# FWD/REV Switch Wiring



## jbolt (Feb 26, 2017)

I have a 220v gear motor left over from my CNC mill conversion that originally was used as a power Z drive. I want to re-purpose this motor to my heavy duty drill press to move the table up and down.

The motor was originally switched via contractors and momentary switches. I would like to know if the rotary switch that was used for FWD/REV on the mill motor could be used for this gear motor instead of the contactors. I can fit the rotary switch in the existing electrical box on the drill press.

This is the wiring diagram on the grear motor. It has three wires, red, white & black. Looking at the original terminal block the red & white wires had a 6uF capacitor bridged between them.




Here is the original rotary switch from the mill. It has 2 wires in marked 2L1 & 2N1 and 4 wires out marked U1, U2, Z1, Z2.
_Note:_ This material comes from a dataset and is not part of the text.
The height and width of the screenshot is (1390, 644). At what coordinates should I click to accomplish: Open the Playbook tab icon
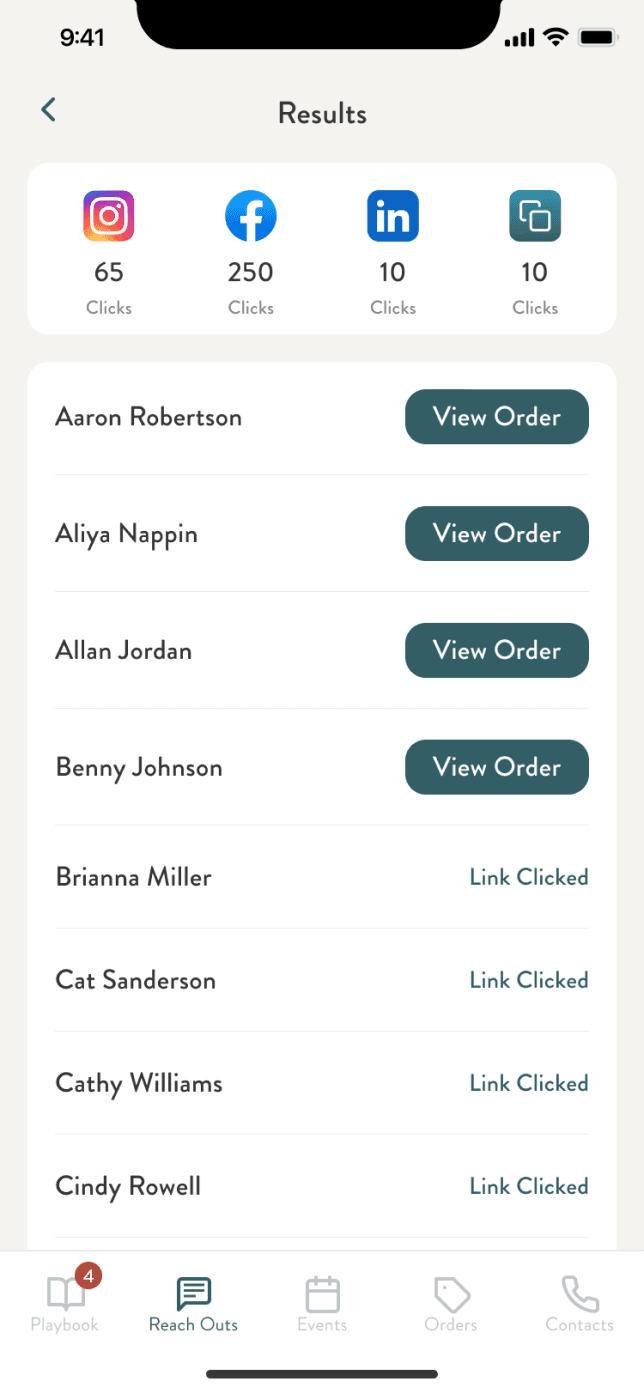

I rung out the wires so here are the load paths.

FORWARD

2L1 ---> U1 & Z2
2N1 ---> U2 & Z1

REVERSE
2L1 ---> U1 & Z1
2N1 ---> U2 & Z2

My mill did not come with a wiring diagram for the rotary switch. I found one for a Griz mill and it looks like the spindle motor is a 6 wire motor.




So is it possible to use this rotary switch on the 3 wire gear motor? If so how would it be wired? Do I need to keep the 6uF capacitor?


----------



## CluelessNewB (Feb 26, 2017)

I think you have a rather simple capacitor run motor.  If I am correct you can reverse it by moving just one connection.   Yes you will need the 6uf capacitor. 
Below is a book diagram of they type of motor I think you have:



And here is my assumption of what I think your diagram is.   I assume the thing I have the red arrow pointing to is the 6uf cap.  To change directions you disconnect the power going to "CW" (my red X)  and move it to "CCW" (my blue wire)


----------



## CluelessNewB (Feb 26, 2017)

Oh I don't read or speak Chinese but Google translate helps!   I believe that is in fact the capacitor.


----------



## jbolt (Feb 26, 2017)

Good call on using the translator!. The symbols by the wires are colors. The red and black translate. Top is red and bottom is black.

I found a manual that shows the wiring of the gearmotor using the contactors so it looks like you are correct. I just need to figure out the switch.


----------



## CluelessNewB (Feb 26, 2017)

As for the switch, were your measurements done with all those jumper wires connected?   If yes your switch may work by removing some of them.   If you measured with the jumpers removed I haven't been able to figure out any way it will work.   A simple double pole, double throw center off switch will work.


----------



## jbolt (Feb 26, 2017)

I measured with the wires jumpered but it was easier just to rewire the switch.

I rewired the switch to this. I believe this is correct though I'm not sure how the capacitor works when bridged between the CW and CCW wires but that is how it was previously wired.


----------



## jbolt (Feb 26, 2017)

I verified the switching works as wired above with a MM. 

WITHOUT the motor hooked up and the capacitor bridging the red and white wires out of the switch, the voltage on the common wire (black) drops to zero volts and the white or read lead depending on switch position (FWD/REV) goes to 240v? I'm not sure if this is correct or a condition of the motor being disconnected?

I need someone confirm the placement of the capacitor before I hook up the motor.


----------



## CluelessNewB (Feb 26, 2017)

I think your diagram above is fine.


----------



## jbolt (Feb 27, 2017)

Thanks for your help Rich. I have installed and working.


----------



## markba633csi (Feb 27, 2017)

Looks like it would work fine,  you probably could connect line 1 direct to motor common and double up on the other contacts for reliability.  Does the motor have a center off position? Otherwise you would need another switch for on/off. 
Mark S.


----------



## CluelessNewB (Feb 27, 2017)

markba633csi said:


> you probably could connect line 1 direct to motor common



It's a 220V motor so no you don't want to direct connect.


----------